On the Hybrid models there are eight multi-pack LED lamps for the gauges.
Three under the Tach
Three under the Speedo
One under the Fuel
One under the Charge/Discharge gauge.
These can only be replaced by soldering/de-soldering.
You must disassemble the gauge cluster to access them.
Remove the two torx bolts at the top of the cluster to remove the lexan cover.
Use blue painters tape and slide under the gauge needles near their '0' points.
Rotate the gauges to their most 'zero' point, the motors are limted to minimum/maximum sweeps, you want to rotate the pointers to minimum(counter clockwise).
Mark on the blue tape where the needles are at rest.
Re-verify you have the needles marked correctly.
Using some cardstock(cereal box) to protect the cluster face, use a salad/dessert fork to prise the needles up.
Use the inner tines to reach under the needle, get them centered/inline with the shaft, rotate fork down to lift needle assembly up, while also grabbing the needle assembly with the other hand to assist pulling the needle off.
It will come off in that awful plastic on metal, I think I'm going to break it, feeling.
With all four needles off, flip over the cluster.
Remove the single torx bolt in the center.
Remove the translucent guard.
Gently pull the board away from the body while depressing the locking tabs.
*Only the upper 8 tabs are malleable, bottom four locking tabs do not move, don't force those.*
With the upper 8 tabs release, gently pull the board up to clear the locating tabs and slide it up to clear the lower tabs.
Don't force it as the message center LCD is a tight fit. Gently finagling will get it off and release.
In my case I believe there may be a bad connection as I'm gradually loosing the Tach LEDs I have to inspect the board itself better. I just pulled the Hybrid one out to verify it was actually LED packs and not simply a buried bulb.

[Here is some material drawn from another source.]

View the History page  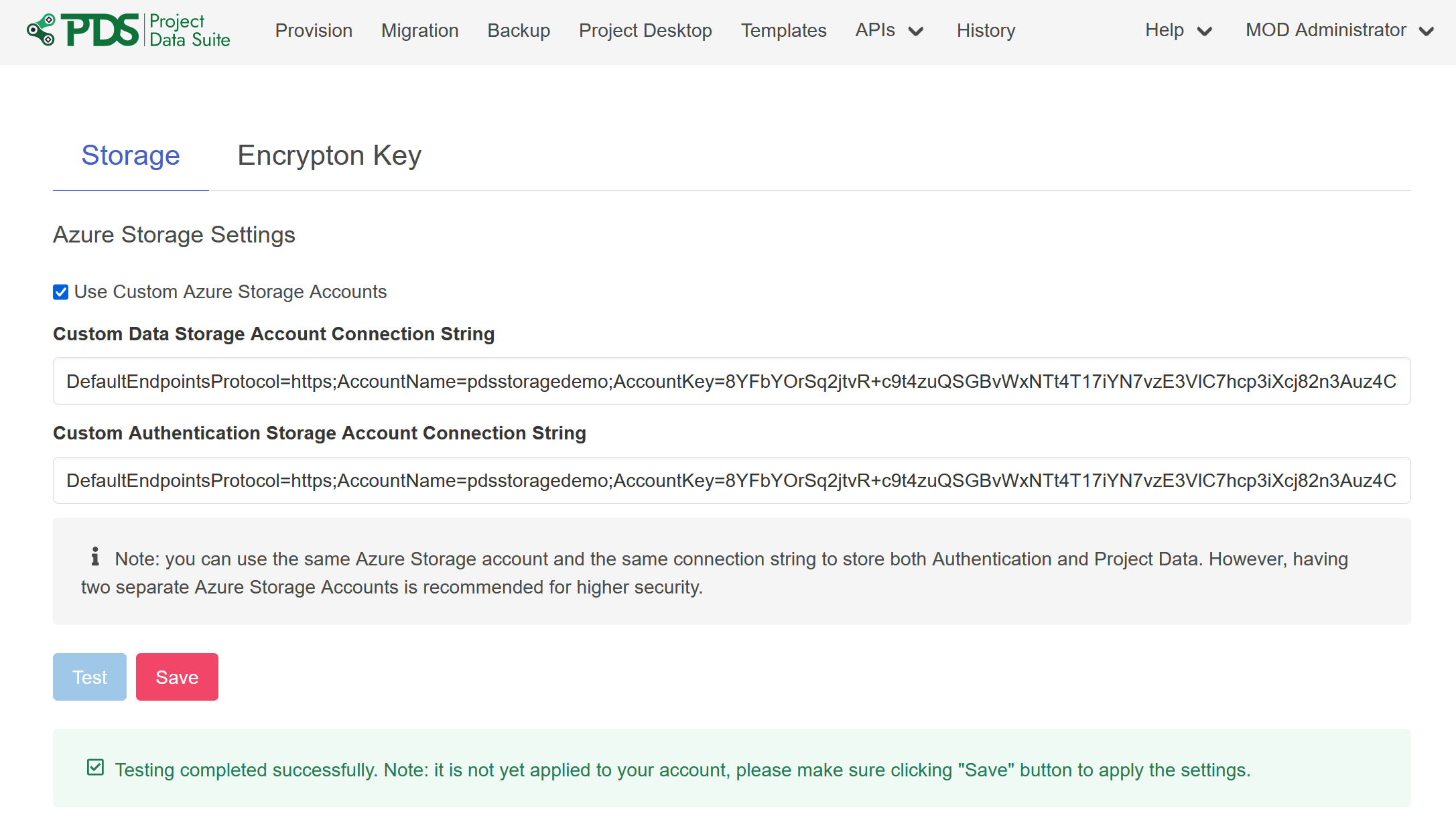(x=986, y=30)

FWIW, you cannot simply use a cluster from another vehicle. Cluster is married to the PCM, if you simply swap out clusters the vehicle will not even start due to the security 'feature'.
Fords solution is a new cluster ~$450 and hr for programming it to marry ~hr@shop rate. Easily ~$600 just to fix two 10¢ LEDs.
Local yarde had a few '09-12 FEH in inventory, ~10mins later I had an '09 FEH(2WD) cluster for ~$50.
Disassembled as per previous post, a meter can be used to test the LEDs. They should light up both red and blue, depending on how you have the leads polarity attached.
Note the orientation of the LED pack before removal, one corner has a notch in it, make sure to keep that notch location correct upon installation. The notch is not clocked the same all the time, verify before removal/installation. To remove the LEDpack it would be easiest to have a competent friend, two soldering irons, desoldering braid and an Exacto knife to gently get under the LED and lift it, don't scratch/cut/yank. Don't force removal as you may tear the pad.
Heat up both sides of the LEDpack, getting two pads at once with the irons and desoldering braid. After a few moments try lifting the LED pack up with the knife. Once one side has lifted the other side can desoldered much easier. Coordination is key.
Installation is easier, verify the pad is clean and has an appropriate amount of solder.
Place LED pack down in correct clocked orientation and solder on.
Verify LED packs still function with voltmeter, red and blue function should work and the LED packs on the same gauge will dimly light as well.
Plug board, by itself, into vehicle all the LEDs will illuminate for a moment while communicating with the PCM. If all functions well, reassemble gauge cluster and test drive.
It has been two weeks and the gauge cluster seems to be functioning fine and having a fully lit gauge cluster de-hooptifies the dash.